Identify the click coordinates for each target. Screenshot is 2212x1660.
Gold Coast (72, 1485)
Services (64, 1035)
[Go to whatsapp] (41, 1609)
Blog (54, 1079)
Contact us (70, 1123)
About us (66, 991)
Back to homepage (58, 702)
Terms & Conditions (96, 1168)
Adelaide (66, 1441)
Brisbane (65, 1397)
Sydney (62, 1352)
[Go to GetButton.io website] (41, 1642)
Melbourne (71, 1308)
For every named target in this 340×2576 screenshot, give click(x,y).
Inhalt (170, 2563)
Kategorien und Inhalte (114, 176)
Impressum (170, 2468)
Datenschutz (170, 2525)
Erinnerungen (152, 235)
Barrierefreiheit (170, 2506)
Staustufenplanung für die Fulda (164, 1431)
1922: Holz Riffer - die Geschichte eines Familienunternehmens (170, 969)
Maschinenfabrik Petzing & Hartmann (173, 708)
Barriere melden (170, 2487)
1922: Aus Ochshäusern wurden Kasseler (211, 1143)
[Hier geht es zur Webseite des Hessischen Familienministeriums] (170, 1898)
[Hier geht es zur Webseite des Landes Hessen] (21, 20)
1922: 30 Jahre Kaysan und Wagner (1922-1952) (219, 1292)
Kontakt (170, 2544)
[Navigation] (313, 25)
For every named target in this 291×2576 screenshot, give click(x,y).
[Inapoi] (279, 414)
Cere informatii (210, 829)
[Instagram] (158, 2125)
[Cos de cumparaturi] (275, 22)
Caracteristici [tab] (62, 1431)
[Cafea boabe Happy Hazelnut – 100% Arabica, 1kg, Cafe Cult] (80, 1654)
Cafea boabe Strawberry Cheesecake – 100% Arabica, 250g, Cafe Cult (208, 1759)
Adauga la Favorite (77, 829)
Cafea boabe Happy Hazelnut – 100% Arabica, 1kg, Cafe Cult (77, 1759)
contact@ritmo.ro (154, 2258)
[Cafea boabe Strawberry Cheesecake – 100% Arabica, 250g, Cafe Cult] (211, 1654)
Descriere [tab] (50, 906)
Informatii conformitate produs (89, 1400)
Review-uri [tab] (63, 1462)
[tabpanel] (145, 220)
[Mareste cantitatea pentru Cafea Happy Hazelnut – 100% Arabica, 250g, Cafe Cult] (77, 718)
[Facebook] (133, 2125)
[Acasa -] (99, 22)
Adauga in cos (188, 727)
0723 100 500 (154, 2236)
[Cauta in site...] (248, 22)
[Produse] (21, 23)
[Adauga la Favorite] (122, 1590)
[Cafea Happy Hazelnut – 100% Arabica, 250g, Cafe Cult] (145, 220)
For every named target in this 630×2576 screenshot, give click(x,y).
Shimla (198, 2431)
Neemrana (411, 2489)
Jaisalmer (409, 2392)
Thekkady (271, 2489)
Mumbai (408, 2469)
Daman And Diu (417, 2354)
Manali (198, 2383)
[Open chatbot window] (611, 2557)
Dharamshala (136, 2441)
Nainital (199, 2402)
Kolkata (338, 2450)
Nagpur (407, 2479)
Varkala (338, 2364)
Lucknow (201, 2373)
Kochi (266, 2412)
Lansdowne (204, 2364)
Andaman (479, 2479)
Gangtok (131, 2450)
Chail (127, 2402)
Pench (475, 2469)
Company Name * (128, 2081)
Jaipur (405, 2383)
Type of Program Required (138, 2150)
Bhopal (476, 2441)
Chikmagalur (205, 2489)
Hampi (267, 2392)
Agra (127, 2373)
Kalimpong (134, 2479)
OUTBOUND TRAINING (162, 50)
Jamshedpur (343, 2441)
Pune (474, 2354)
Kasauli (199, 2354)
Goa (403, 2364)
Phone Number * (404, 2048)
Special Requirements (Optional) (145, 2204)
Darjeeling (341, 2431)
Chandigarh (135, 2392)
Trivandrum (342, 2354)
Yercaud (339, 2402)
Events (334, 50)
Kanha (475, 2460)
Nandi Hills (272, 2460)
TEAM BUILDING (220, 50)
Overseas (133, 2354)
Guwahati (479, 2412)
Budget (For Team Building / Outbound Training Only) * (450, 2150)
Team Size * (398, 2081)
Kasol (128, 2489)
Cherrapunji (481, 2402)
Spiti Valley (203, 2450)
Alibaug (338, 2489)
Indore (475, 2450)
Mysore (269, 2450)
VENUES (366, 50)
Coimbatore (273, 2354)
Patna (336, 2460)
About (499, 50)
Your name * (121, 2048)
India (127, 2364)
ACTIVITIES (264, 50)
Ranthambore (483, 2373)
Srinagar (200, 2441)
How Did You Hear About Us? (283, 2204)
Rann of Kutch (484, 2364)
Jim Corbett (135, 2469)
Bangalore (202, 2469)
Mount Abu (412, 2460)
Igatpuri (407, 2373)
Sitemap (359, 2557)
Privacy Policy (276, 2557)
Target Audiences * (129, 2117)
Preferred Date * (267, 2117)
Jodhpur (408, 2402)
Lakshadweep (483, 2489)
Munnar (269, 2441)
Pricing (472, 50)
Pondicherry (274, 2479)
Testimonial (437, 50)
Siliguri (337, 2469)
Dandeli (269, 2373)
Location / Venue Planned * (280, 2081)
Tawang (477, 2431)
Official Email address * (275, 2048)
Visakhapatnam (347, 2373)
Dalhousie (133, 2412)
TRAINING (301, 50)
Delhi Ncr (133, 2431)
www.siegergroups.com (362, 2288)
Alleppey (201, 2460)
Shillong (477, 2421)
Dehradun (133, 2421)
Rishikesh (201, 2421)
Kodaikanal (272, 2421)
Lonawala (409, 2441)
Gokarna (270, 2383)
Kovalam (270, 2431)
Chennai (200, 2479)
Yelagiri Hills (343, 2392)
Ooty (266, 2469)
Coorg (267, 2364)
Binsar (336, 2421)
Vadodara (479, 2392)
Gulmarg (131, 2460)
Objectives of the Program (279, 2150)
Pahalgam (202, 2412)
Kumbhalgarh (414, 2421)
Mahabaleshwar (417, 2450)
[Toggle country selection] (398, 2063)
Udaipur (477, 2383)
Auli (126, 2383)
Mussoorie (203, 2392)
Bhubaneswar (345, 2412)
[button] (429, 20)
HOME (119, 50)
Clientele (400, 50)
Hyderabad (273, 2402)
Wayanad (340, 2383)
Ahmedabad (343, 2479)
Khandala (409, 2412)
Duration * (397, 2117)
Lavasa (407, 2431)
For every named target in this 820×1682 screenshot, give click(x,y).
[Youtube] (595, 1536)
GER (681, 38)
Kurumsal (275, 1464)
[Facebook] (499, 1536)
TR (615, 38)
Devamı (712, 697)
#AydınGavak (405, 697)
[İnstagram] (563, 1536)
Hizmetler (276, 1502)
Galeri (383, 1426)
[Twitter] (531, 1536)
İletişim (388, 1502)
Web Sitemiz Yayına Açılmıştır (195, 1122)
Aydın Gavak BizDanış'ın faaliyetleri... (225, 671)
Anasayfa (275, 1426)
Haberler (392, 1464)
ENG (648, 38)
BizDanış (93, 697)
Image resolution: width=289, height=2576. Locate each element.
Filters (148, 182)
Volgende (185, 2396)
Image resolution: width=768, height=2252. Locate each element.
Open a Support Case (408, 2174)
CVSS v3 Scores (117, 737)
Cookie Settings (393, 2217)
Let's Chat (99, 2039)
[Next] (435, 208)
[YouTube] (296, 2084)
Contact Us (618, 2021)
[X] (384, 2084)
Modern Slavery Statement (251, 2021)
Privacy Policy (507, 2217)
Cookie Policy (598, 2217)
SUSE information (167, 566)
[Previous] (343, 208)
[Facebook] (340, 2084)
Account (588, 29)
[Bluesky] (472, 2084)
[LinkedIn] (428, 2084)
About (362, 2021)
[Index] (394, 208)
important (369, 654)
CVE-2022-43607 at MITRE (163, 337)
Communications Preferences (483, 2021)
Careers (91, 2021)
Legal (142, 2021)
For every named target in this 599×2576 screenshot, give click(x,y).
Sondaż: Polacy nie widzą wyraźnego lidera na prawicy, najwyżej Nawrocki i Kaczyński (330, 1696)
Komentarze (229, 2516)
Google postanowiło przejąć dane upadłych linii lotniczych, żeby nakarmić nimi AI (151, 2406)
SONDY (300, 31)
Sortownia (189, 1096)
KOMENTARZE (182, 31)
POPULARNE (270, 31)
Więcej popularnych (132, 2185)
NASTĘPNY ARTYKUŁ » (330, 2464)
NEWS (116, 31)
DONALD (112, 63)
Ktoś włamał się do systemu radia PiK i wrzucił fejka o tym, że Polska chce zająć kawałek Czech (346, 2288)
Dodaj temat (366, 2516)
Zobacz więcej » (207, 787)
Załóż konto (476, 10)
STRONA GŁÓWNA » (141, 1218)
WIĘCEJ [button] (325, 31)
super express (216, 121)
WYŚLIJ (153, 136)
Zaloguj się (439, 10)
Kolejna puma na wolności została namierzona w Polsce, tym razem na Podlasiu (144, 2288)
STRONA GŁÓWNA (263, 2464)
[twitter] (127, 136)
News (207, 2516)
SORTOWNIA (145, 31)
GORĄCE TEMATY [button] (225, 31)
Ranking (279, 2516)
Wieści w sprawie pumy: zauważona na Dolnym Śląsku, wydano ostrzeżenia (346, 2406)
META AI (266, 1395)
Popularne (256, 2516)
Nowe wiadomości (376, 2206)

- WHAT THIS TASK INVOLVES
Here the job is to output the lines from the start of the material through the line with "0723 100 500 (154, 2236)", inclusive, exactly and with nothing else.

- ANSWER TO THIS TASK
Identify the click coordinates for each target. Screenshot is 2212x1660.
Gold Coast (72, 1485)
Services (64, 1035)
[Go to whatsapp] (41, 1609)
Blog (54, 1079)
Contact us (70, 1123)
About us (66, 991)
Back to homepage (58, 702)
Terms & Conditions (96, 1168)
Adelaide (66, 1441)
Brisbane (65, 1397)
Sydney (62, 1352)
[Go to GetButton.io website] (41, 1642)
Melbourne (71, 1308)
For every named target in this 340×2576 screenshot, give click(x,y).
Inhalt (170, 2563)
Kategorien und Inhalte (114, 176)
Impressum (170, 2468)
Datenschutz (170, 2525)
Erinnerungen (152, 235)
Barrierefreiheit (170, 2506)
Staustufenplanung für die Fulda (164, 1431)
1922: Holz Riffer - die Geschichte eines Familienunternehmens (170, 969)
Maschinenfabrik Petzing & Hartmann (173, 708)
Barriere melden (170, 2487)
1922: Aus Ochshäusern wurden Kasseler (211, 1143)
[Hier geht es zur Webseite des Hessischen Familienministeriums] (170, 1898)
[Hier geht es zur Webseite des Landes Hessen] (21, 20)
1922: 30 Jahre Kaysan und Wagner (1922-1952) (219, 1292)
Kontakt (170, 2544)
[Navigation] (313, 25)
For every named target in this 291×2576 screenshot, give click(x,y).
[Inapoi] (279, 414)
Cere informatii (210, 829)
[Instagram] (158, 2125)
[Cos de cumparaturi] (275, 22)
Caracteristici [tab] (62, 1431)
[Cafea boabe Happy Hazelnut – 100% Arabica, 1kg, Cafe Cult] (80, 1654)
Cafea boabe Strawberry Cheesecake – 100% Arabica, 250g, Cafe Cult (208, 1759)
Adauga la Favorite (77, 829)
Cafea boabe Happy Hazelnut – 100% Arabica, 1kg, Cafe Cult (77, 1759)
contact@ritmo.ro (154, 2258)
[Cafea boabe Strawberry Cheesecake – 100% Arabica, 250g, Cafe Cult] (211, 1654)
Descriere [tab] (50, 906)
Informatii conformitate produs (89, 1400)
Review-uri [tab] (63, 1462)
[tabpanel] (145, 220)
[Mareste cantitatea pentru Cafea Happy Hazelnut – 100% Arabica, 250g, Cafe Cult] (77, 718)
[Facebook] (133, 2125)
[Acasa -] (99, 22)
Adauga in cos (188, 727)
0723 100 500 (154, 2236)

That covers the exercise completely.